The open-pit mine at Mountain Pass holds the world's richest proven reserve of "rare earth" metals, minerals crucial in producing the powerful, lightweight magnets used in the engines of Toyota's Prius and other hybrid vehicles, as well as generators in wind turbines. Seeking to replace China as the leading supplier of these scarce materials, Molycorp Minerals, based in Colorado, plans to reopen the quarry to resume extracting and refining thousands of tonnes of rare earth ore in the next few years.

Molycorp last month reached a joint-venture deal with Arnold Magnetic Technologies to make "permanent" magnets from rare metals at Mountain Pass. Backed by hundreds of millions of dollars from equity investors including Goldman Sachs, Molycorp aims to avert a rare earths supply shortage that threatens the green-technology boom. "The world has been looking for an alternative to these rare-earth permanent magnets for over 20 years, and one has not been found," says Mark Smith, the chief executive of Molycorp. "What Molycorp is proposing as a business strategy is to fill that supply chain and go all the way from mining to magnets."
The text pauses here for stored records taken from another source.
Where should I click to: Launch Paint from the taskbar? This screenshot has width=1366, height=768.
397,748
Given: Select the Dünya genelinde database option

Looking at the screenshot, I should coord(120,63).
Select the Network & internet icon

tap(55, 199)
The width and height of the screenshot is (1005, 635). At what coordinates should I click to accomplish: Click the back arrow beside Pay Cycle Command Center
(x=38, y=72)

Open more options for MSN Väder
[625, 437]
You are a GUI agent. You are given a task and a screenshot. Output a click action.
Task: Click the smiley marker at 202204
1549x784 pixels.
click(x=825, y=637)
Success hinges on Molycorp's ability to operate the mine and its processing facilities much more efficiently than in the past. At the peak of its operations two decades ago, the mine produced 20,000 tonnes of rare earth oxides a year, accounting for the entire US supply and about a third of the world's total. Most of the rest came from China. But as Chinese production and exports grew through the 1990s, rare earth prices worldwide dropped, undercutting business for Molycorp, then owned by the oil company Unocal.

Mountain Pass operations came under further pressure after a 1996 wastewater spill. Mining there ceased in 2002 when Molycorp's old permit expired. "Most companies that were in the business stopped producing because it wasn't profitable anymore," says James Hedrick, a rare earths specialist for the US Geological Survey. Refinement of previously extracted ore at Mountain Pass resumed on a small scale in 2007, two years after Unocal was acquired by Chevron. Last year, Molycorp was sold to a group of private investors.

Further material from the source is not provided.